Mare Pungking made it up her bamboo ladder and into the safety of her little hut before the sun rose completely. Whimpering, she curled up into a ball on her papag and tried to recover from the fright and hunger. Maracung bolted for the shade under the house and buried his aching stomach in the cool dust. They both didn’t stir for a long long time. Perhaps until the next full moon.
Asoy Bantog, on the other hand, stumbled up the footpath to his own hut. Putot, who had kept vigil on the tiny porch all night, ran to meet him. Asoy patted his dog, went inside the house, stuck his bare sanggut into the tinadtad wall, and, dirty clothes, empty scabbard still on his belt, and all, he flopped on the bed and peacefully resumed his interrupted slumber.

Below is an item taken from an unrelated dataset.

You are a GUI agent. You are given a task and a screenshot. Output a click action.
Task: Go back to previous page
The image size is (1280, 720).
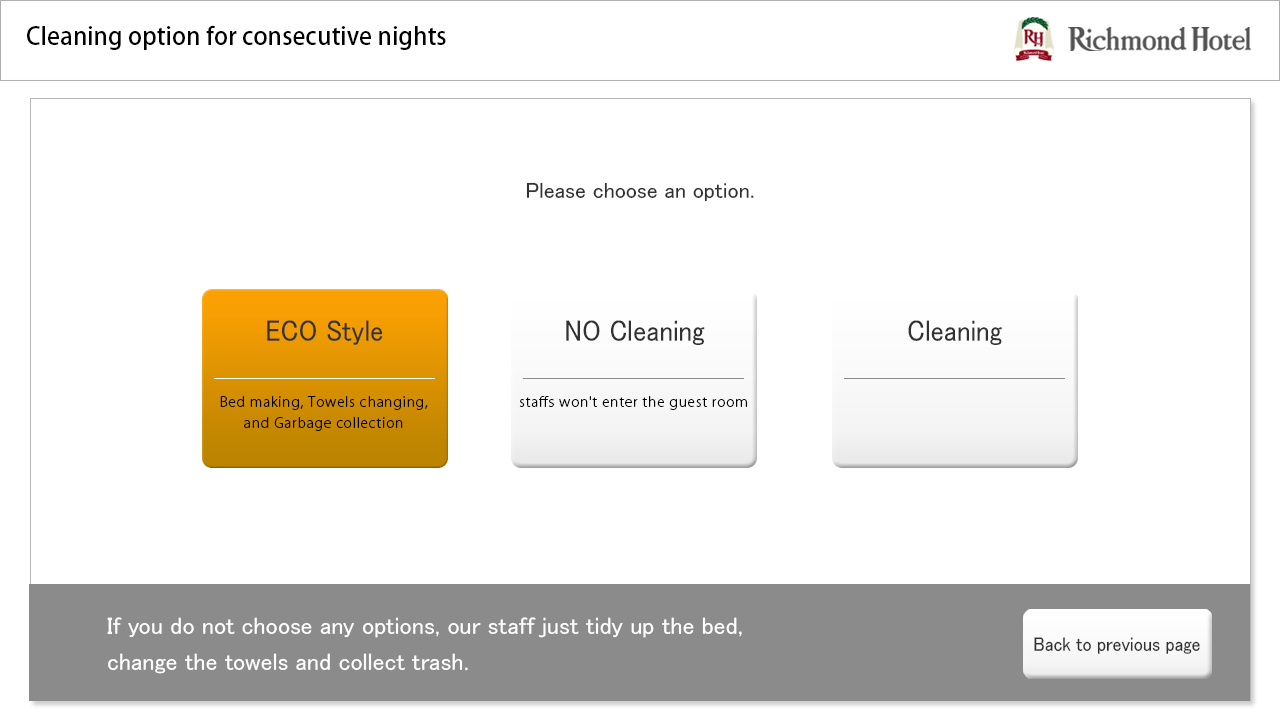(x=1116, y=644)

But one thing was sure. From then on, Mare Pungking, or any other aswang for miles around for that matter, avoided Asoy Bantog on full moons. No, not even if they were dying from hunger. It just wasn’t worth it.

“So, you see,” Lolo Bucio concluded, “Asoy Bantog wasn’t afraid of the aswang. Not a bit. Not even of the crocodile. So you, his great great grandson, have nothing to fear. When it sees you, it will say to itself, oh, no, not that one! That’s Asoy’s grandson! It’s not worth it!”
Toto sighed contentedly.
“Toto Bantog, grandson of Asoy Bantog,” he murmured dreamily.
“Bantog? You? Ha! you better learn to go to the outhouse alone at night first!” Neneng sniffed.